> _EXERCISE_
If a line in the records below contains the word "label", copy it.

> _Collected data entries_

»»

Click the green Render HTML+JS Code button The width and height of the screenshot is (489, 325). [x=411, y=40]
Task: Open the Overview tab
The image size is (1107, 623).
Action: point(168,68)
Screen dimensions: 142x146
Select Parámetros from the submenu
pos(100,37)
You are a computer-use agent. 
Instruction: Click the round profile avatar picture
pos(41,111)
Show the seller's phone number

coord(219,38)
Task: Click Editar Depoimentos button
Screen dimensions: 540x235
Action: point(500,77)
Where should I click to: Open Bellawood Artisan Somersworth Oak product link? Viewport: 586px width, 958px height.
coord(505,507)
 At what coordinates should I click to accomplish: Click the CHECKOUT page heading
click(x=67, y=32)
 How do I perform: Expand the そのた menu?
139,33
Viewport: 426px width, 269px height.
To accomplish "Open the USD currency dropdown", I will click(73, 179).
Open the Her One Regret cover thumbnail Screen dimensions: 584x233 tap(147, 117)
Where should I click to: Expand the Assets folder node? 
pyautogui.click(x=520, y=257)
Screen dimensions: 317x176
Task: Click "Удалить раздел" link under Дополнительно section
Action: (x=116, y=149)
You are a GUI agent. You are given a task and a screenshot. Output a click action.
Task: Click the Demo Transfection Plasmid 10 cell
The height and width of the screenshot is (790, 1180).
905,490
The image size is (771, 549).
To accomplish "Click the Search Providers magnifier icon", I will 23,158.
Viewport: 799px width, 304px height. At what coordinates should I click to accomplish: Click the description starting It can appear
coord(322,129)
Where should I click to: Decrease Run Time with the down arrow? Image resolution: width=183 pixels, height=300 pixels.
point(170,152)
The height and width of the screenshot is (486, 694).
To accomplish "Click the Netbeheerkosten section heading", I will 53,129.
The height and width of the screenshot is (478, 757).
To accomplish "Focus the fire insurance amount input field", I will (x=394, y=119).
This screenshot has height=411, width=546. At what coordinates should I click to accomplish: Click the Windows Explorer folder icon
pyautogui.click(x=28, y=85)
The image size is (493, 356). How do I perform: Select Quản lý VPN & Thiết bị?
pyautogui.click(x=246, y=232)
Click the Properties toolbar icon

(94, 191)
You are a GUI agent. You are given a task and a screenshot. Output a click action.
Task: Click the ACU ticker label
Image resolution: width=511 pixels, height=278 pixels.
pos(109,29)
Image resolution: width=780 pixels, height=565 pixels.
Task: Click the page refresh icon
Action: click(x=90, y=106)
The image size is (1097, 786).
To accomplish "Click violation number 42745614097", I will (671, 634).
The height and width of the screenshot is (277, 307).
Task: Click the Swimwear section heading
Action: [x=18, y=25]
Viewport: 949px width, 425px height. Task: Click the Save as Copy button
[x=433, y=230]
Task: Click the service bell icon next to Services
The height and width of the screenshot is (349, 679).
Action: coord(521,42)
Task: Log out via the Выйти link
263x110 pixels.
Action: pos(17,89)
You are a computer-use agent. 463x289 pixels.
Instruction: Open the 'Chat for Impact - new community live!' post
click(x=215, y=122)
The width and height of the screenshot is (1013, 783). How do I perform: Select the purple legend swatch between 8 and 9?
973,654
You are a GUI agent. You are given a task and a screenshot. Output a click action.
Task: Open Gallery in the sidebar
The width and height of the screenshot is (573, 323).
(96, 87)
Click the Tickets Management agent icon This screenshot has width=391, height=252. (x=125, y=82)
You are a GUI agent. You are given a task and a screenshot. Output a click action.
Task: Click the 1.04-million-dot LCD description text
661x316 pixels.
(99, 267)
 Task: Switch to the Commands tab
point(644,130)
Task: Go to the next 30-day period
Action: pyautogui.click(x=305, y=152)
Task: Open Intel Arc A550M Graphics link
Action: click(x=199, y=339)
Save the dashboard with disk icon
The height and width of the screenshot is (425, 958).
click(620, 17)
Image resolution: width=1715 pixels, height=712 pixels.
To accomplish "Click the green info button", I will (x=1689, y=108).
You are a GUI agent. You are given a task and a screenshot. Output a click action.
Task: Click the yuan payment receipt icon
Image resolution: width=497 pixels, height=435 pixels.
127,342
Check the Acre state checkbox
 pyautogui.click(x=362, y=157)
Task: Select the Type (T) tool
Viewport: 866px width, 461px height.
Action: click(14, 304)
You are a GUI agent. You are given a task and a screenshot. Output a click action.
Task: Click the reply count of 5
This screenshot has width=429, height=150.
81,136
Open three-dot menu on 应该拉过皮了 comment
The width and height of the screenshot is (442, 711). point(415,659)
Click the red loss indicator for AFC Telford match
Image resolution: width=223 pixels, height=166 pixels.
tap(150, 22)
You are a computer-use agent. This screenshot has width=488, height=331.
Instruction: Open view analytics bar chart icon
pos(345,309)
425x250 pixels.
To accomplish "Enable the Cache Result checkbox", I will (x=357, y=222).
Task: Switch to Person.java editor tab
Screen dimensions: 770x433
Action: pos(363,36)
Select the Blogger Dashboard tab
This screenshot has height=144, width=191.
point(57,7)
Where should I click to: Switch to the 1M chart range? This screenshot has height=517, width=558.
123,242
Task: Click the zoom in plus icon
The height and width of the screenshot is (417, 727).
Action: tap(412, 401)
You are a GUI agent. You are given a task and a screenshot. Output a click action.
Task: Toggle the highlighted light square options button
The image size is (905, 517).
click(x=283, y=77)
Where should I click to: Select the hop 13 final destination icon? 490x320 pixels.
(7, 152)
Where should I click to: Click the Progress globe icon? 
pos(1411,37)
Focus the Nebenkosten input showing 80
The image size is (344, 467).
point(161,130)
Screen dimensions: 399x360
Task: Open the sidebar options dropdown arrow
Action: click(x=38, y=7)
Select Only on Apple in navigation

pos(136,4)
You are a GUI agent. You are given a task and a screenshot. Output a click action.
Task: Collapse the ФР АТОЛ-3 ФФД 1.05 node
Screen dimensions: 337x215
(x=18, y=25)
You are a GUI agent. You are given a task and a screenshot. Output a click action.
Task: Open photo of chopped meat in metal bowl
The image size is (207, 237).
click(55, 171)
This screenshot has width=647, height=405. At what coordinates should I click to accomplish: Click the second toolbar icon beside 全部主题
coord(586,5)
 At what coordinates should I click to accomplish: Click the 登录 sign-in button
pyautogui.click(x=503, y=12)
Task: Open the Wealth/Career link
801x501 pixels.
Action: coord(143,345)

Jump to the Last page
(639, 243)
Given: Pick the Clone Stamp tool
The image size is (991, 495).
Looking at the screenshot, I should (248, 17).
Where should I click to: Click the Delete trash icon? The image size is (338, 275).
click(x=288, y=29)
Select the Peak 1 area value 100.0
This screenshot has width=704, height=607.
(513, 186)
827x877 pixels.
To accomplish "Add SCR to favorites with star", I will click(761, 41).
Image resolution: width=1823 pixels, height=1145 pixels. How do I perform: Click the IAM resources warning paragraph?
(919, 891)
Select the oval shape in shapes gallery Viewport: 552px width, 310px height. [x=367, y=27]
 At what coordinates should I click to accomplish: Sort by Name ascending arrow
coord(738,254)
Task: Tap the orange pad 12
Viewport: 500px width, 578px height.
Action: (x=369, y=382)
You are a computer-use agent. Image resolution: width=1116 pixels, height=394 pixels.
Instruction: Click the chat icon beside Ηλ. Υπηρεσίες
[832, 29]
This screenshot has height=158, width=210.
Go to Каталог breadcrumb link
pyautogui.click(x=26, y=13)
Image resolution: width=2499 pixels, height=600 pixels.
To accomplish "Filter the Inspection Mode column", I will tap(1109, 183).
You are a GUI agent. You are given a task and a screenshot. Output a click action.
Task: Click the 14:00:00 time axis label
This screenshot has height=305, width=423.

««

> _TASK RESULT_
Task: Click the ACU ticker label
Task: Click the 14:00:00 time axis label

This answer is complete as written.